Osteosarcoma tissues demonstrated elevated expression of proteins (FDX1 and DLAT) integral to cuproptosis in our preliminary study, indicating the potential effectiveness of anti-tumor strategies predicated on this process. Nevertheless, the overexpression of copper export proteins and the challenge of copper ion penetration may contribute to insufficient local copper ion concentration for inducing cuproptosis. Herein, we engineered a biomimetic copper-elesclomol-polyphenol network for the efficient delivery of copper ions and the copper ionophore elesclomol. Simultaneously, we integrated catalase (CAT) to alleviate tumor hypoxia, thereby inducing a greater reliance of tumor cells on aerobic respiration and enhancing cuproptosis sensitivity.
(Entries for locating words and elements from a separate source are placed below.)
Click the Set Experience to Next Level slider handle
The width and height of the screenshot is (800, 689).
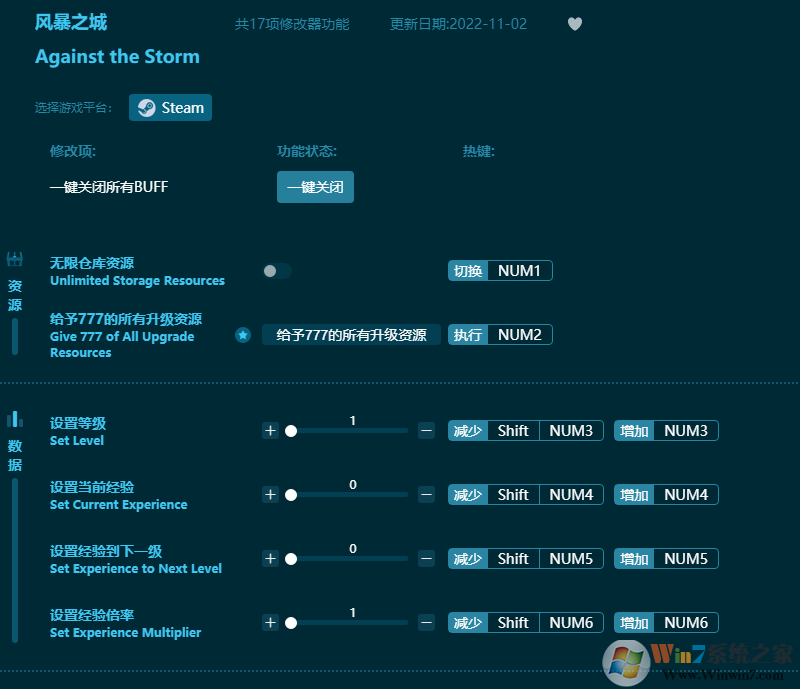291,558
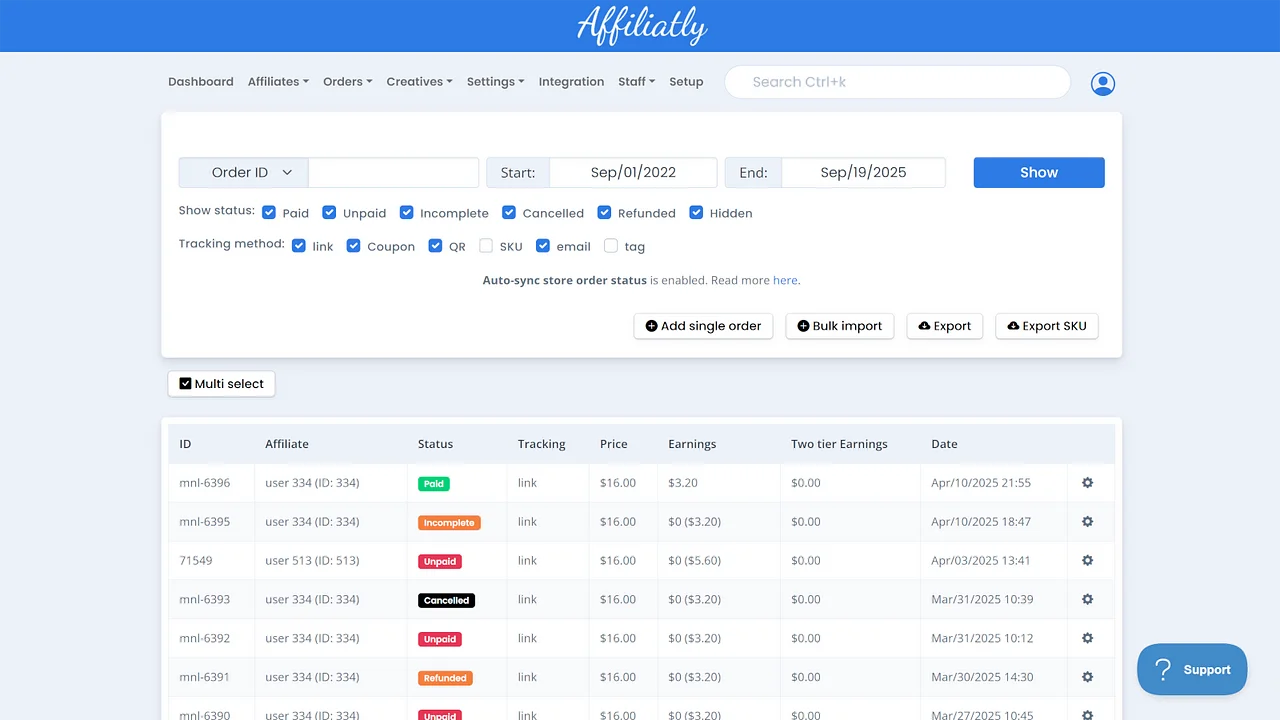Open the Add single order button's plus icon
Screen dimensions: 1280x720
(650, 326)
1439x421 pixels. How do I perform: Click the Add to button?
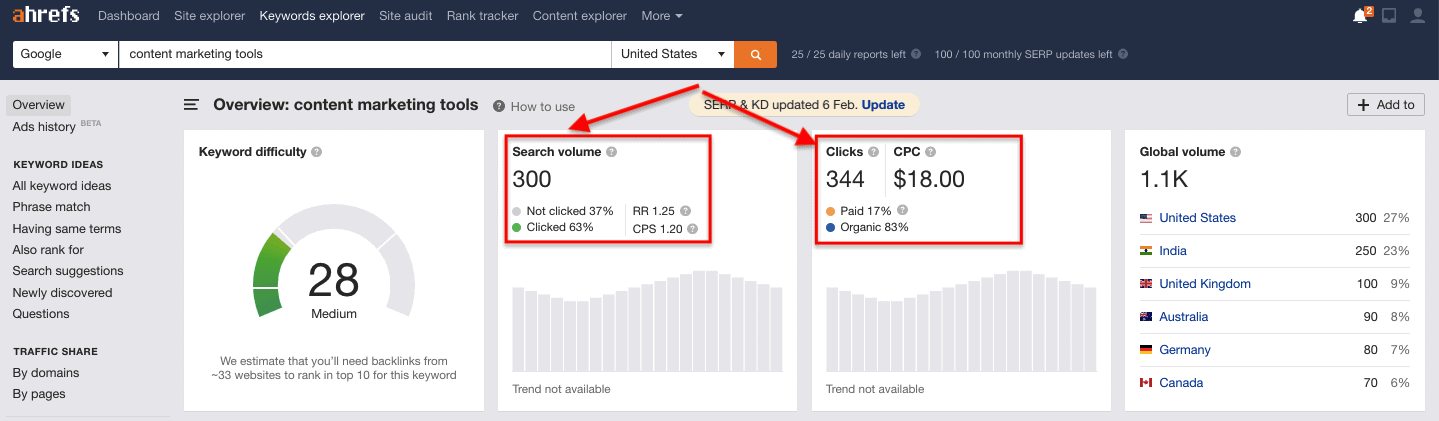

In vitro analyses revealed that the nanocomplex exhibited potent cytotoxicity and displayed hallmark characteristics of cuproptosis. In vivo trials further validated targeted tumor accumulation, resulting in the suppression of tumor growth and lung metastasis. An augmentation in the proportion of activated immune cells in both tumor and draining lymph nodes was observed. The improvement of immunosuppressive microenvironment facilitated a synergistic antitumor effect with cuproptosis. The therapeutic efficacy was further evidenced in two osteosarcoma models, highlighting the potential as a safe and effective strategy against osteosarcoma and lung metastasis. STATEMENT OF SIGNIFICANCE: Osteosarcoma tissues exhibit a marked increase in the expression of proteins FDX1 and DLAT, which are crucial for cuproptosis. Moreover, cells that depend on mitochondrial respiration are more susceptible to cuproptosis. Here we developed a biomimetic copper-based nanocomplex to trigger cuproptosis against osteosarcoma and lung metastases. The nanocomplex demonstrated excellent biocompatibility and tumor targeting. Catalase incorporating facilitated oxygen generation within tumor microenvironment and alleviated hypoxia, thereby inducing a greater reliance of tumor cells on aerobic respiration and enhancing cuproptosis sensitivity. Simultaneously, the released Cu-elesclomol complexes induced proteotoxic stress responses and efficiently elicited cuproptosis, leading to increased release of proinflammatory factors and triggering anti-tumor immune activation. Our strategy holds promise for osteosarcoma treatment by inducing cuproptosis and achieving potent tumor suppression.